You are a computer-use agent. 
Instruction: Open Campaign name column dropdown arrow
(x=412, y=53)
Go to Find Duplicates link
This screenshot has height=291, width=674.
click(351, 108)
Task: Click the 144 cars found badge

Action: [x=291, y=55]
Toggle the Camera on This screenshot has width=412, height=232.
---
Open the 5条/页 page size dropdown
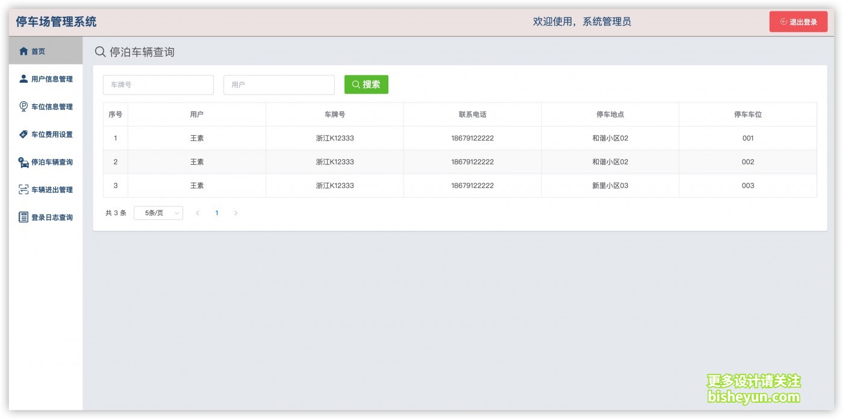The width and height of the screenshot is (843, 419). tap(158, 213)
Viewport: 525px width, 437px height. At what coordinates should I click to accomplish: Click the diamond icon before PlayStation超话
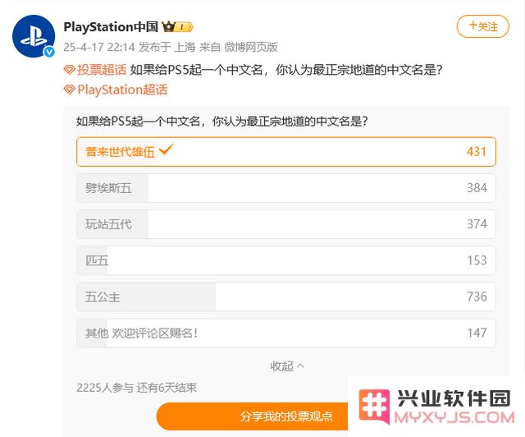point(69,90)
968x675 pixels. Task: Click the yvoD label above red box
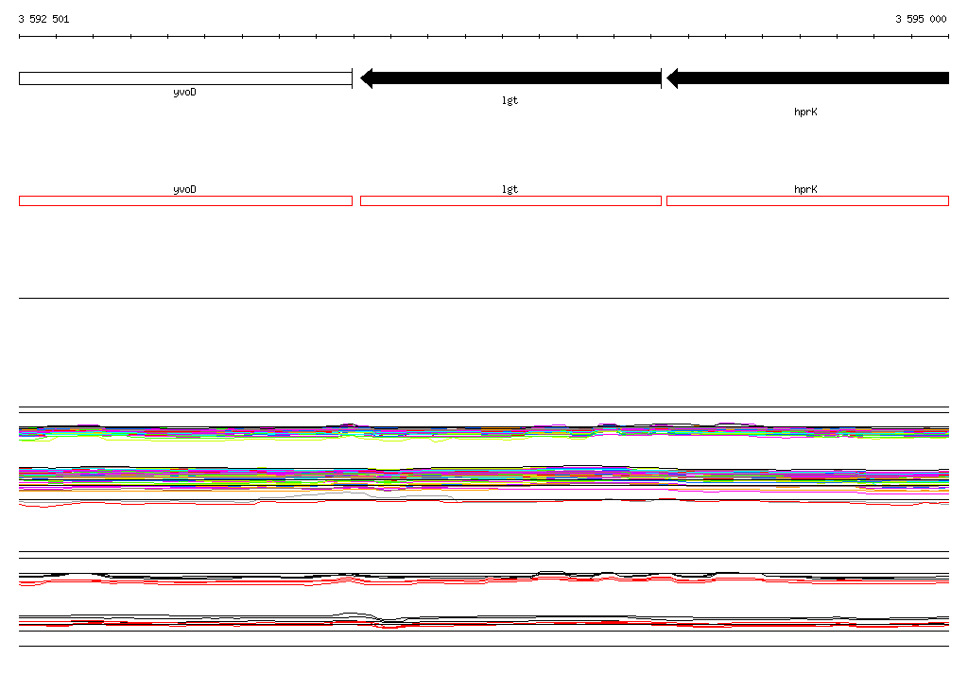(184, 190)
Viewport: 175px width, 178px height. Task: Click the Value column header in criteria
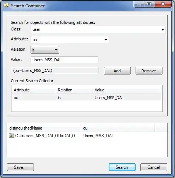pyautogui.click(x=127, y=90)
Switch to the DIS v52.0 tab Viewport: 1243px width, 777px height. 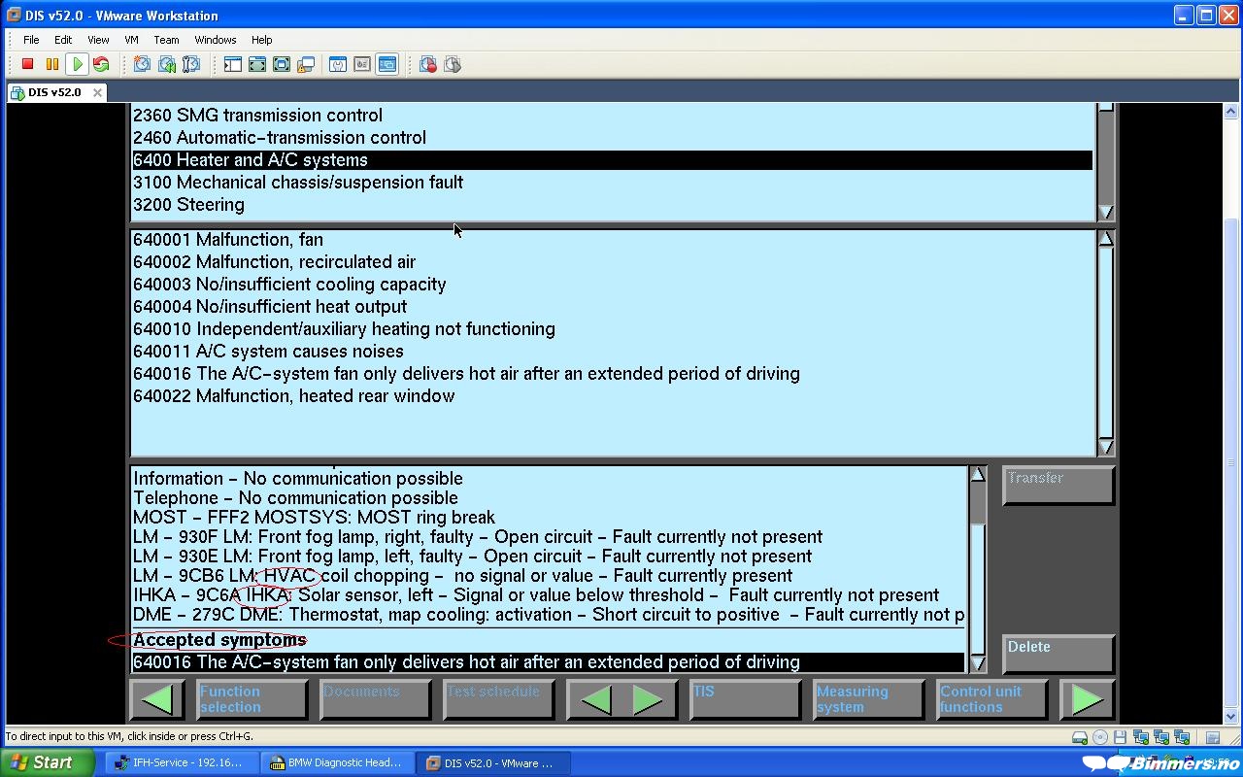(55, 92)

**Task goal**.
Copy out the listing word for word, from the line containing "You are a computer-use agent." through the line containing "Toggle the Camera", both included, and nothing else.

**Correct response**.
You are a computer-use agent. 
Instruction: Open Campaign name column dropdown arrow
(x=412, y=53)
Go to Find Duplicates link
This screenshot has height=291, width=674.
click(351, 108)
Task: Click the 144 cars found badge

Action: [x=291, y=55]
Toggle the Camera on This screenshot has width=412, height=232.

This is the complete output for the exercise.